(Saved data entries)
##############################

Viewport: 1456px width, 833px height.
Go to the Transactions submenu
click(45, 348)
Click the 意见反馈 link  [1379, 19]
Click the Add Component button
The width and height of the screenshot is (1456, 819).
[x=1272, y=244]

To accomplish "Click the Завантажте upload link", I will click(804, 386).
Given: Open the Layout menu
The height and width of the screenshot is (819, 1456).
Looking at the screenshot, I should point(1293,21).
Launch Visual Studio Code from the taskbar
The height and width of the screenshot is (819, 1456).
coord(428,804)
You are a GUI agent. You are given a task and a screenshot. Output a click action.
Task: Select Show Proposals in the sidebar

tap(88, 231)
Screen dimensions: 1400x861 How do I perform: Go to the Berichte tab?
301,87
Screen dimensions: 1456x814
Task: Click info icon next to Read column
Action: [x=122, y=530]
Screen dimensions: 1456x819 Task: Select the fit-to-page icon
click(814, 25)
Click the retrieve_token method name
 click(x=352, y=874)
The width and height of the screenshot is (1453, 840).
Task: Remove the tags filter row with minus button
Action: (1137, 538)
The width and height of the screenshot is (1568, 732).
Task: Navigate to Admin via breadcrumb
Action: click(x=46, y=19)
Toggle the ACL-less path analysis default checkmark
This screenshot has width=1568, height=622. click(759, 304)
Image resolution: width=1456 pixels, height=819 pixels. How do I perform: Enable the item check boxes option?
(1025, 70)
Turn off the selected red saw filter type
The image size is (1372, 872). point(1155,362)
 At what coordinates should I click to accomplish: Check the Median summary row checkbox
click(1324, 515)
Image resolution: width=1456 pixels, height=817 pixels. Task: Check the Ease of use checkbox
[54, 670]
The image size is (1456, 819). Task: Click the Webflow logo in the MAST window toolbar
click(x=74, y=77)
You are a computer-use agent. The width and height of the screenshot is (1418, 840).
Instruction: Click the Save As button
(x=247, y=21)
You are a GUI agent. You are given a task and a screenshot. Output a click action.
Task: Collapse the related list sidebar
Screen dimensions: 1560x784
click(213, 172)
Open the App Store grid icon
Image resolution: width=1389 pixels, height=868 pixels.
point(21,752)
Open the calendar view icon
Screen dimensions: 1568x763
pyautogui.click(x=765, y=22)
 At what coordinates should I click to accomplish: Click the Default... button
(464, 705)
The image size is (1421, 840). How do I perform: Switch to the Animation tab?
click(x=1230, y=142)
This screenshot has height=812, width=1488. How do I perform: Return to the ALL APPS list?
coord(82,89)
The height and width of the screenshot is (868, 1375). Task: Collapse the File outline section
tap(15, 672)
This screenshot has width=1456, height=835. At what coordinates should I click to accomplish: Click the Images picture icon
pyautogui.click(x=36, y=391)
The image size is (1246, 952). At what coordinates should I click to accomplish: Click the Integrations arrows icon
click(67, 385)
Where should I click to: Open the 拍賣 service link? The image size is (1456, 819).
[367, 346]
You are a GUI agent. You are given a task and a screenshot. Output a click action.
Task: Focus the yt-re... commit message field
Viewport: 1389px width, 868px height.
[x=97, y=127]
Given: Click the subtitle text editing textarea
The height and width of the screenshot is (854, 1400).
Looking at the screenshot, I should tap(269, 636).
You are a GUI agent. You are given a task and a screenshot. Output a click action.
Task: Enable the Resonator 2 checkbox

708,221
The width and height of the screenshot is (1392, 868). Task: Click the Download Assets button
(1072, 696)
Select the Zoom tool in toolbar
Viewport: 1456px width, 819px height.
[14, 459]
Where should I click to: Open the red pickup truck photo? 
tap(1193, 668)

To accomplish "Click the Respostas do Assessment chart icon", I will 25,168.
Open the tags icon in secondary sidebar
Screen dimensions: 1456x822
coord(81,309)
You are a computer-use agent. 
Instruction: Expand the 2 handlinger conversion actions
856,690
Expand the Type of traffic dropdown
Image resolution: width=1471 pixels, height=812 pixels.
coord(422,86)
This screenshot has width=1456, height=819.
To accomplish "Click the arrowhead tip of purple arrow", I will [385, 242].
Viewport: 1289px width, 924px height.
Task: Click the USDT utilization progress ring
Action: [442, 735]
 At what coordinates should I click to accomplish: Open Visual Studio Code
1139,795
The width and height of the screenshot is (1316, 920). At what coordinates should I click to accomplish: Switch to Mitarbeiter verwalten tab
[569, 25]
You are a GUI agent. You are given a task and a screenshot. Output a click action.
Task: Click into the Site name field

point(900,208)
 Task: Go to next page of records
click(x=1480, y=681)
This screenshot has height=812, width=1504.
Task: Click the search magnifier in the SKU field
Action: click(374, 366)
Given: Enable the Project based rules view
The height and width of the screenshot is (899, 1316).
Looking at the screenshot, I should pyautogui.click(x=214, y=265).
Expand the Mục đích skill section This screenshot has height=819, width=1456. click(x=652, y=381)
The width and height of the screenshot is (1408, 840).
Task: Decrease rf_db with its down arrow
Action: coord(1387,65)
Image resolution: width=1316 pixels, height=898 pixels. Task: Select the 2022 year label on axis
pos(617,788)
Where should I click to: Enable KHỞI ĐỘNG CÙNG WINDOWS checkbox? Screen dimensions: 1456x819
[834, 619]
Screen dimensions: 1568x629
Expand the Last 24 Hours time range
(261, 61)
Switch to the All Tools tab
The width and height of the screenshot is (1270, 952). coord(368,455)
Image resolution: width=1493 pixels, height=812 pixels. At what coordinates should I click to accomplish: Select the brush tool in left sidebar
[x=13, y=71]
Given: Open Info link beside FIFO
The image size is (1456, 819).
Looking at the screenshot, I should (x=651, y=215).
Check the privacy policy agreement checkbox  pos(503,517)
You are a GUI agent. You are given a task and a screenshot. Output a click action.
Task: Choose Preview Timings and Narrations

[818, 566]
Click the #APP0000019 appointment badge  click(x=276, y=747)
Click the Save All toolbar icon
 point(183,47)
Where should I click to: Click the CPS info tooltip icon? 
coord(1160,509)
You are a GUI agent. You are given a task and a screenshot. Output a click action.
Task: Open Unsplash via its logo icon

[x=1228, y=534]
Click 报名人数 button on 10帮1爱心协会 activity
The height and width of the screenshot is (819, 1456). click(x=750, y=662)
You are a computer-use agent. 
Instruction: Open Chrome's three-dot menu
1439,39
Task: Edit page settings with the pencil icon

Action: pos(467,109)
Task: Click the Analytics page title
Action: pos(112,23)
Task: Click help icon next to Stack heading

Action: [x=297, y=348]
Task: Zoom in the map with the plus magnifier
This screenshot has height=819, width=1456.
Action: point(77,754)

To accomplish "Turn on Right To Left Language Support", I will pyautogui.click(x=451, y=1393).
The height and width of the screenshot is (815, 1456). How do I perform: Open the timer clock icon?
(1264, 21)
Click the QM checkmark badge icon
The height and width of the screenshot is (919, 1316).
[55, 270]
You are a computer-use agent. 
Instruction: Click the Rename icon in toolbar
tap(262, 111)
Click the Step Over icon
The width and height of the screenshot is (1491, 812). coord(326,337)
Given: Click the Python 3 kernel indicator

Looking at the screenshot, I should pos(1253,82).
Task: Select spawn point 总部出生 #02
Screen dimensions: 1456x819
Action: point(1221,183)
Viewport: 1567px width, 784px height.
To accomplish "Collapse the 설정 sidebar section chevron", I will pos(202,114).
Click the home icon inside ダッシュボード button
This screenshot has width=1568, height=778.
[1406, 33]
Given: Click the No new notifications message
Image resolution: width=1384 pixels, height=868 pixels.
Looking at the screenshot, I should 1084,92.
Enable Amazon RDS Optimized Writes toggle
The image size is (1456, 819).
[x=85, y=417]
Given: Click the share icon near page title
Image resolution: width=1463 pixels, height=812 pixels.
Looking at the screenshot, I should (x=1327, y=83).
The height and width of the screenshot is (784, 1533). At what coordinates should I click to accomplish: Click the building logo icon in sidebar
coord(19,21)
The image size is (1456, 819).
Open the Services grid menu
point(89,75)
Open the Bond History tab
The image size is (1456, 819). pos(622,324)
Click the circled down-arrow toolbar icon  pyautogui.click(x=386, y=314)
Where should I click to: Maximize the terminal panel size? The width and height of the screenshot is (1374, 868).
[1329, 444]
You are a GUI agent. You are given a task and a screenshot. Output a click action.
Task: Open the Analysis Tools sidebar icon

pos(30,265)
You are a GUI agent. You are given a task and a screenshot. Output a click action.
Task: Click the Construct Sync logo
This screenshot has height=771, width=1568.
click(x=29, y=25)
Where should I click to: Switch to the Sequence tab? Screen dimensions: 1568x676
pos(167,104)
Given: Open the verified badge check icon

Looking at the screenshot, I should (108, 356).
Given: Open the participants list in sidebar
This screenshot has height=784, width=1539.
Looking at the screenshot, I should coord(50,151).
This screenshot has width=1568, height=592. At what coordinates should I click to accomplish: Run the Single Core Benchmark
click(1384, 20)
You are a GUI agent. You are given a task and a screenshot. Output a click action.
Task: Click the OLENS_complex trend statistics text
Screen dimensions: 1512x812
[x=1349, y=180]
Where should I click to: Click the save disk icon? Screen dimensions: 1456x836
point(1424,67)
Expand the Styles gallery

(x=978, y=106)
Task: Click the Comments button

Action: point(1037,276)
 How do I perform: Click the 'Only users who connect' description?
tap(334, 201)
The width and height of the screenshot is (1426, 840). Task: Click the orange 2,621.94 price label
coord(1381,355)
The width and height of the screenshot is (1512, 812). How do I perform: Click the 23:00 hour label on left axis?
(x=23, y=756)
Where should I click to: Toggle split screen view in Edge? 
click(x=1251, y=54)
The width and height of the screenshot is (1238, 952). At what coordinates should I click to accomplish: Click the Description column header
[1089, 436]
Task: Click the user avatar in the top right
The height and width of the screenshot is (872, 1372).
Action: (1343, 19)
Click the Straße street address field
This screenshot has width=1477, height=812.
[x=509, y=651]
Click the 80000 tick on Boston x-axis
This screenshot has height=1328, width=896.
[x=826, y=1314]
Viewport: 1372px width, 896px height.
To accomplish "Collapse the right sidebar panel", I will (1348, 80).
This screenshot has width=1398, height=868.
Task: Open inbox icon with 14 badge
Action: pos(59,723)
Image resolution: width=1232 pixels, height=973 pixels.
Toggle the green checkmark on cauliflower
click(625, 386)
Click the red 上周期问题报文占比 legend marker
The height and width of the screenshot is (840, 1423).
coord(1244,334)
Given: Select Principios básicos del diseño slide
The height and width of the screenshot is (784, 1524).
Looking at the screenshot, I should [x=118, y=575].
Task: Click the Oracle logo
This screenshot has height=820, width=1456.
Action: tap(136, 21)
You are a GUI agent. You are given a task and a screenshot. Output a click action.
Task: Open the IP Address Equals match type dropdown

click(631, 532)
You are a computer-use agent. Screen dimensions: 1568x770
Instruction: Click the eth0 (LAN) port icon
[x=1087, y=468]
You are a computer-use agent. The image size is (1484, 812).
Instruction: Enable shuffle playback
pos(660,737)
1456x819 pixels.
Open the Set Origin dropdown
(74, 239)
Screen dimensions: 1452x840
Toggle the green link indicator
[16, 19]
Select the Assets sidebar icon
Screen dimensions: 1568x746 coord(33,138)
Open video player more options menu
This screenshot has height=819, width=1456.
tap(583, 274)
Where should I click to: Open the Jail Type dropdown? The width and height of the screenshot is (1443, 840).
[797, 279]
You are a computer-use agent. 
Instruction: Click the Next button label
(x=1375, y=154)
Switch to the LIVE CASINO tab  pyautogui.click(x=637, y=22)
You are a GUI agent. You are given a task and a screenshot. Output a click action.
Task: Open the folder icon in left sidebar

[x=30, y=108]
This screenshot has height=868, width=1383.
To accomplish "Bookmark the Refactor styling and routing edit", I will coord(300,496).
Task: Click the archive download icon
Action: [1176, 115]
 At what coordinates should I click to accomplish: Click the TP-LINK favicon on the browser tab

##############################

WORK REQUIRED ->
Only the lines that contain the string "Zoom" are to be copied from the records.

RESULT ->
Select the Zoom tool in toolbar
Task: Zoom in the map with the plus magnifier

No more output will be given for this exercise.